▸ What is expected:
Leave out the pictures and retype everything else in the records below exactly.

▸ Source records:
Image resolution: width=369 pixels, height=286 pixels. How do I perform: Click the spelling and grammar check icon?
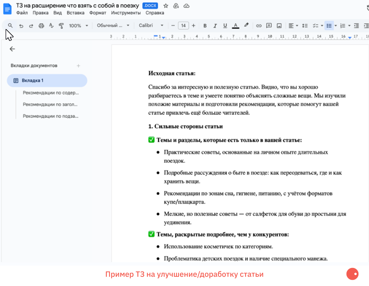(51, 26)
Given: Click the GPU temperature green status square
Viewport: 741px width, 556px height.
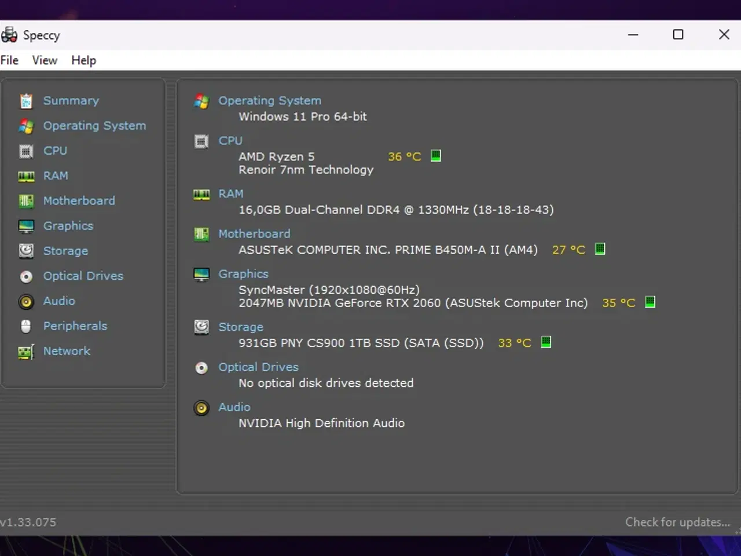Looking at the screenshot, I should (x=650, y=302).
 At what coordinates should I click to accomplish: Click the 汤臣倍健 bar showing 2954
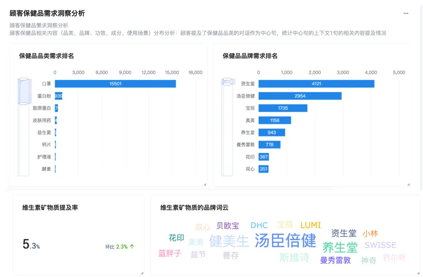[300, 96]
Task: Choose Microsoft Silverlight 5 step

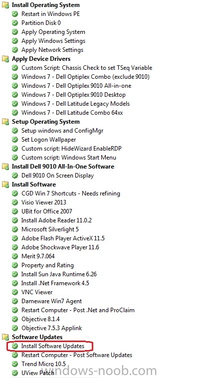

▸ Expected output:
Image resolution: width=369 pixels, height=286 pixels. How do I perform: Click the spelling and grammar check icon?
(51, 26)
Given: Click the GPU temperature green status square
Viewport: 741px width, 556px height.
Looking at the screenshot, I should (x=650, y=302).
 At what coordinates should I click to accomplish: Click the 汤臣倍健 bar showing 2954
[300, 96]
Task: Choose Microsoft Silverlight 5 step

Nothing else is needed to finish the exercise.